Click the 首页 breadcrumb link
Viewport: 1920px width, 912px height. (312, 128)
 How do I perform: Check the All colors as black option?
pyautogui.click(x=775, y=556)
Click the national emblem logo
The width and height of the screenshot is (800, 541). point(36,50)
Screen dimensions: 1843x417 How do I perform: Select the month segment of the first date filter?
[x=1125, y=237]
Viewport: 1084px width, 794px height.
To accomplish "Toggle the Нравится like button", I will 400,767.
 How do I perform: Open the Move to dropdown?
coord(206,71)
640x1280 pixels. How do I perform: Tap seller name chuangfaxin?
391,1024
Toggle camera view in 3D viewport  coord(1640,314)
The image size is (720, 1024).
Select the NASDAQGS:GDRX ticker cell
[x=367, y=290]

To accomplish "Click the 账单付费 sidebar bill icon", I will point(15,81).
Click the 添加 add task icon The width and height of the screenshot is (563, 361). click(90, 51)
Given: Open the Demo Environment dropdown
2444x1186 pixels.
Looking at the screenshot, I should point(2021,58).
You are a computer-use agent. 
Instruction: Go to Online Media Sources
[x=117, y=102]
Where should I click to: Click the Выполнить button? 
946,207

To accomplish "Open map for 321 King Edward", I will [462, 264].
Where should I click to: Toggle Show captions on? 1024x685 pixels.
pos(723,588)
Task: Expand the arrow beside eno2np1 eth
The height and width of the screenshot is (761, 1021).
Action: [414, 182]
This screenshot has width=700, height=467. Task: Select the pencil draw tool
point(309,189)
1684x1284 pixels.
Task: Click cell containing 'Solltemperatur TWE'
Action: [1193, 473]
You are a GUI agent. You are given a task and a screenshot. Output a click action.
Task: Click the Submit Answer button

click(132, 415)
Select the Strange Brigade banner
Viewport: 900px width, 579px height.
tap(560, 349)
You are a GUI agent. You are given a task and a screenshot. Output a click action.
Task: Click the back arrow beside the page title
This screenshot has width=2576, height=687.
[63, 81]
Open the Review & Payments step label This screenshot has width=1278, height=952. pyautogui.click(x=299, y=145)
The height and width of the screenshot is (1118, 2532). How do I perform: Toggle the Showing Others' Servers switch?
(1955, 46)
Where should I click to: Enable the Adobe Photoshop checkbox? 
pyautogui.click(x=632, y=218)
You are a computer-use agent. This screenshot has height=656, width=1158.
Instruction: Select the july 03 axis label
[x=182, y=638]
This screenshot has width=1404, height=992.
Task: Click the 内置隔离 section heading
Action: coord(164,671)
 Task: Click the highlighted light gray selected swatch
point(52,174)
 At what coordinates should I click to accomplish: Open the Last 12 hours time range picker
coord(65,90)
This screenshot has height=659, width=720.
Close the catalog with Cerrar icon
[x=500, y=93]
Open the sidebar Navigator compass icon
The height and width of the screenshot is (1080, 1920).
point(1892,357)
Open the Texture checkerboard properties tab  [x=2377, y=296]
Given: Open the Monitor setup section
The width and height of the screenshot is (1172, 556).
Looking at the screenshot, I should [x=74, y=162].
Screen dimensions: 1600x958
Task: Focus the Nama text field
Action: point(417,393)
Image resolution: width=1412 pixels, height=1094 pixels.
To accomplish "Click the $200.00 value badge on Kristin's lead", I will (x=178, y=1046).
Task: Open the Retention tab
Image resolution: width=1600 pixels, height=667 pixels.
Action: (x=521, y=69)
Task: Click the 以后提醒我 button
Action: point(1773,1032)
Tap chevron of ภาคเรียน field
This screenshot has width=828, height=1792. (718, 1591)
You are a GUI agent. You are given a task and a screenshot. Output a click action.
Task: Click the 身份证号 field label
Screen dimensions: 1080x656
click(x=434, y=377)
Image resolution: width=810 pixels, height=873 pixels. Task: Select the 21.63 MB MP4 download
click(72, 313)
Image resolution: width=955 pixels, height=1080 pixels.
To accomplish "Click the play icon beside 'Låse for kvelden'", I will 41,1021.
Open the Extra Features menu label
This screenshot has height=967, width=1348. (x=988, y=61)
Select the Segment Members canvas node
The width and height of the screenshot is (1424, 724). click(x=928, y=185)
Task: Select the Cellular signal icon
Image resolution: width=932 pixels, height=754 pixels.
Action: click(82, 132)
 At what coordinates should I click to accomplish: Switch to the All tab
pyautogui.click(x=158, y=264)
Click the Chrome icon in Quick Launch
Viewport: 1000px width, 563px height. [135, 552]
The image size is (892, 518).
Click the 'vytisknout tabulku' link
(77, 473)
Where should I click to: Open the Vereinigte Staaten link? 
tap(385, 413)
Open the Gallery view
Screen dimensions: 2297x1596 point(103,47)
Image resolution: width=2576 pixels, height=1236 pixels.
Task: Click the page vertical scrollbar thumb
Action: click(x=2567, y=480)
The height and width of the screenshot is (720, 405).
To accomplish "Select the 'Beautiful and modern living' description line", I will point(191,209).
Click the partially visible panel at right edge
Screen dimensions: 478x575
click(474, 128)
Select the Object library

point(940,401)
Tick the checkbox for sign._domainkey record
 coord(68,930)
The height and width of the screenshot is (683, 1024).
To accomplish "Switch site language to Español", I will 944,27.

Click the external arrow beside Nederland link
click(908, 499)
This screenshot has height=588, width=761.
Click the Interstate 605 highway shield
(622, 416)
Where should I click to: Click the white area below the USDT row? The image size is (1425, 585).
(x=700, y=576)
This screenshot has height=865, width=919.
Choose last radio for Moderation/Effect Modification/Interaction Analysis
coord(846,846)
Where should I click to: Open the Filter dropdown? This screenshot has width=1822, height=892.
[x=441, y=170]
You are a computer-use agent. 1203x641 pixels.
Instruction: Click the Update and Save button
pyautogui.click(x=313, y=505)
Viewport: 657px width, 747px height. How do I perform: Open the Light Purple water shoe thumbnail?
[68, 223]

> **WHAT TO PRODUCE**
Copy out the material from the line containing "Task: Expand the arrow beside eno2np1 eth" through the line containing "[x=500, y=93]", unchanged.

> **EXPECTED OUTPUT**
Task: Expand the arrow beside eno2np1 eth
The height and width of the screenshot is (761, 1021).
Action: [414, 182]
This screenshot has width=700, height=467. Task: Select the pencil draw tool
point(309,189)
1684x1284 pixels.
Task: Click cell containing 'Solltemperatur TWE'
Action: [1193, 473]
You are a GUI agent. You are given a task and a screenshot. Output a click action.
Task: Click the Submit Answer button

click(132, 415)
Select the Strange Brigade banner
Viewport: 900px width, 579px height.
tap(560, 349)
You are a GUI agent. You are given a task and a screenshot. Output a click action.
Task: Click the back arrow beside the page title
This screenshot has width=2576, height=687.
[63, 81]
Open the Review & Payments step label This screenshot has width=1278, height=952. pyautogui.click(x=299, y=145)
The height and width of the screenshot is (1118, 2532). How do I perform: Toggle the Showing Others' Servers switch?
(1955, 46)
Where should I click to: Enable the Adobe Photoshop checkbox? 
pyautogui.click(x=632, y=218)
You are a computer-use agent. This screenshot has height=656, width=1158.
Instruction: Select the july 03 axis label
[x=182, y=638]
This screenshot has width=1404, height=992.
Task: Click the 内置隔离 section heading
Action: coord(164,671)
 Task: Click the highlighted light gray selected swatch
point(52,174)
 At what coordinates should I click to accomplish: Open the Last 12 hours time range picker
coord(65,90)
This screenshot has height=659, width=720.
Close the catalog with Cerrar icon
[x=500, y=93]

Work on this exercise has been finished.